Data entries
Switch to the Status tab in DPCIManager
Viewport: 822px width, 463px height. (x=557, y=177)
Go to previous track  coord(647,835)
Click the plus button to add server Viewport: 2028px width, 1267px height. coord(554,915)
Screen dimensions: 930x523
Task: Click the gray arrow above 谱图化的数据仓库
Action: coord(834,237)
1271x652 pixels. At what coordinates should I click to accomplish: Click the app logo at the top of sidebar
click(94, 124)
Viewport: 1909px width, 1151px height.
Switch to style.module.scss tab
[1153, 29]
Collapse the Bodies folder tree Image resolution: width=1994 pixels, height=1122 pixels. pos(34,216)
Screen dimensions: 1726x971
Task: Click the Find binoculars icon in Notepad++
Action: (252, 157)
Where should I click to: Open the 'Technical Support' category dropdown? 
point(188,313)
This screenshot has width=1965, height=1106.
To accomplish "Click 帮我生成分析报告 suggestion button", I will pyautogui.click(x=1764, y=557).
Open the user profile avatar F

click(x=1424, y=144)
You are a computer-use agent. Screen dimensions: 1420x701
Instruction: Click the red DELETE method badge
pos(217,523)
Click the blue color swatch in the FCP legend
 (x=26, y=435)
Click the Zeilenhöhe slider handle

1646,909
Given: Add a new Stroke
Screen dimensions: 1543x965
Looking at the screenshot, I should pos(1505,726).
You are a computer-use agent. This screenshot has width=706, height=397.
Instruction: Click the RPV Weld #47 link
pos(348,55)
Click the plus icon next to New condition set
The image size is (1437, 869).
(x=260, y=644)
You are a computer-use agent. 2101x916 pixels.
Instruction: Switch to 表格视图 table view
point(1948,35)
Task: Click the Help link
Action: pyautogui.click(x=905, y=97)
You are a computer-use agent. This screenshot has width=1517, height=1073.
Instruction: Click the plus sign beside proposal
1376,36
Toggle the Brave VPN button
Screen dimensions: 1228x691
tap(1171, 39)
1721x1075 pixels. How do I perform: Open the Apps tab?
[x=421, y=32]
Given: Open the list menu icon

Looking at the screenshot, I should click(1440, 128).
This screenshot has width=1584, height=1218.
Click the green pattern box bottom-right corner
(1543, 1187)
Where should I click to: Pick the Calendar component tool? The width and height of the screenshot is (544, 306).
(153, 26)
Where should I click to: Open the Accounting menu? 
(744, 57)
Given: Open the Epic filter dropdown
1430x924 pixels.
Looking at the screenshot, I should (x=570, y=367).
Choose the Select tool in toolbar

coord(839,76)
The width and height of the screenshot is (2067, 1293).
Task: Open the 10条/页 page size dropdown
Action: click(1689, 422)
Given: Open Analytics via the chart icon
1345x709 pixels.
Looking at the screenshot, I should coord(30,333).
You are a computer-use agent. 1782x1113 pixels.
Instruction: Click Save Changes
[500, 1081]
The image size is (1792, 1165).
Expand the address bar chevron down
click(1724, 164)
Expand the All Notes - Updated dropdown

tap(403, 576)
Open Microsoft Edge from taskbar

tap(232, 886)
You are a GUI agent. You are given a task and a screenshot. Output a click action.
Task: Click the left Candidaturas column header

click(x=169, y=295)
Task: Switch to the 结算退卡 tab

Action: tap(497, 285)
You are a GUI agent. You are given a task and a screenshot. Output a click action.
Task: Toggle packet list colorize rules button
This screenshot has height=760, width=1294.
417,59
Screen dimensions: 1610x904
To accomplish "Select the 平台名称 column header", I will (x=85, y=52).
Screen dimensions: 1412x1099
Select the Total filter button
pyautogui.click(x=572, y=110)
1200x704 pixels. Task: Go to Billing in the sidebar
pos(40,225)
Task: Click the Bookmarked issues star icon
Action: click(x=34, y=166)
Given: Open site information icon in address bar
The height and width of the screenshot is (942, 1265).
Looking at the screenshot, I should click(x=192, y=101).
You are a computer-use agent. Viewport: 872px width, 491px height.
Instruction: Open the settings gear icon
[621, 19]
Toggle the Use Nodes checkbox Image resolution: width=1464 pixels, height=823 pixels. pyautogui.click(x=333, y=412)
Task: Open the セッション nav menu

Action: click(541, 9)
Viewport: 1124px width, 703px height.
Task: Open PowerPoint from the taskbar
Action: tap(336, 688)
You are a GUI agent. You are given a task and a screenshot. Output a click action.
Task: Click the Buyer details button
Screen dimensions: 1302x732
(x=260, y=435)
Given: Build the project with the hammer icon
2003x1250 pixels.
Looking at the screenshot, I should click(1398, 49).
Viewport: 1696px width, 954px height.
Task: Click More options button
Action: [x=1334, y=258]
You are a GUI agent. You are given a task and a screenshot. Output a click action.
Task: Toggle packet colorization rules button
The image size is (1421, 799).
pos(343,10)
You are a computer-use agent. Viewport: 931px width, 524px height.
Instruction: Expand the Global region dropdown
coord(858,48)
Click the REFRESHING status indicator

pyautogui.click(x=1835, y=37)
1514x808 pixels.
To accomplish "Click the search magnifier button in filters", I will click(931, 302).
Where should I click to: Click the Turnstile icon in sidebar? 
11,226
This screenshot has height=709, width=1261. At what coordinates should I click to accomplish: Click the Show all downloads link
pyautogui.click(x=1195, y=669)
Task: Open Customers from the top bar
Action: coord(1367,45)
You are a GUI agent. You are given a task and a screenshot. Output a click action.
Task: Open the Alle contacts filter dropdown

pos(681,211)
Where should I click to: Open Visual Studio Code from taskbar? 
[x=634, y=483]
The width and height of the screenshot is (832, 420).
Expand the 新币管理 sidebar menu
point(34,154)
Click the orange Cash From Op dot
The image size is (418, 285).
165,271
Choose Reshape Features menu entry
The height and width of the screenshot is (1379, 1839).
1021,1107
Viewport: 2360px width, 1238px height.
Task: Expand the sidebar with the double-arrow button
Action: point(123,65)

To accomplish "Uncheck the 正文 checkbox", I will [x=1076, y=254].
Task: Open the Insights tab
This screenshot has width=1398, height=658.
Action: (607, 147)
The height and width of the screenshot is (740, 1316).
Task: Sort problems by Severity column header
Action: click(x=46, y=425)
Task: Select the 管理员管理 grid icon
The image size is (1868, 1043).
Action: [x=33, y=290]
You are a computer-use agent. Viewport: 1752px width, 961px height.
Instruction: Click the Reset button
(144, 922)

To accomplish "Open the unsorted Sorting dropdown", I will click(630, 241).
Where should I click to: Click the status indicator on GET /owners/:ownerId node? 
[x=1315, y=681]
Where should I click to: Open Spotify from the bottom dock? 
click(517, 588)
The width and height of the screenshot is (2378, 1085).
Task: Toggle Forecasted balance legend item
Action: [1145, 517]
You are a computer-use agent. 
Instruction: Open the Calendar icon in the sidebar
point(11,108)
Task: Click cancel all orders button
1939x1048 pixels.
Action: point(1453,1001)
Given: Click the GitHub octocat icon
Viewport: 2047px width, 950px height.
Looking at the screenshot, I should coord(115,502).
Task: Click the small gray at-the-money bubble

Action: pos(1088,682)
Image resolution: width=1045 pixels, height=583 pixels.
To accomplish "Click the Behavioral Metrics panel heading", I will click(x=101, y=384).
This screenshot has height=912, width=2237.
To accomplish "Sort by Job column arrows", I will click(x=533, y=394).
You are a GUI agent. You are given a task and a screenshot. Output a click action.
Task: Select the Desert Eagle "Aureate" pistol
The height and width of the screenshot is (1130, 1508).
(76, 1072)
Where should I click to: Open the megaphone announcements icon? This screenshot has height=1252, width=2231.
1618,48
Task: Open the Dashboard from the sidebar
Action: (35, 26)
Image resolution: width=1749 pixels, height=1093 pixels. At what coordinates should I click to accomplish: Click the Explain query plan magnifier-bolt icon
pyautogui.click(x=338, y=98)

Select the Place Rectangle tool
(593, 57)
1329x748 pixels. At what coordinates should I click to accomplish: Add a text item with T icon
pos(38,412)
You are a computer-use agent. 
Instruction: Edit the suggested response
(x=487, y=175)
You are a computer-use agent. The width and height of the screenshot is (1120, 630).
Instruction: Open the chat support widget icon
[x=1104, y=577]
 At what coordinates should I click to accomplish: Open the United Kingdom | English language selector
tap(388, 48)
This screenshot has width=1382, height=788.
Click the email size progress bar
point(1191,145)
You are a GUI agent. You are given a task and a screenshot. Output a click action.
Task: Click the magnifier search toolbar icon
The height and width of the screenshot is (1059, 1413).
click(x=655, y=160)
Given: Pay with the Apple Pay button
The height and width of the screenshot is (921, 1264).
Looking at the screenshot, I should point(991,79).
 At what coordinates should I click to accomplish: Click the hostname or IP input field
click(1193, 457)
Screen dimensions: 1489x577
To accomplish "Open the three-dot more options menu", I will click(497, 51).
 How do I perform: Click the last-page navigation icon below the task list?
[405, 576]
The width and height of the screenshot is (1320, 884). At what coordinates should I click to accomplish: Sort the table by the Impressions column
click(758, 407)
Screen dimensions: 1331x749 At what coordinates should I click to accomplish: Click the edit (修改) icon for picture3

### Task to carry out
Among the records above, extract exactly the lines from the line with "Toggle the Brave VPN button" to the line with "This screenshot has width=1584, height=1218.", both lines included, and leave out the rest.

### Task response
Toggle the Brave VPN button
Screen dimensions: 1228x691
tap(1171, 39)
1721x1075 pixels. How do I perform: Open the Apps tab?
[x=421, y=32]
Given: Open the list menu icon

Looking at the screenshot, I should click(1440, 128).
This screenshot has width=1584, height=1218.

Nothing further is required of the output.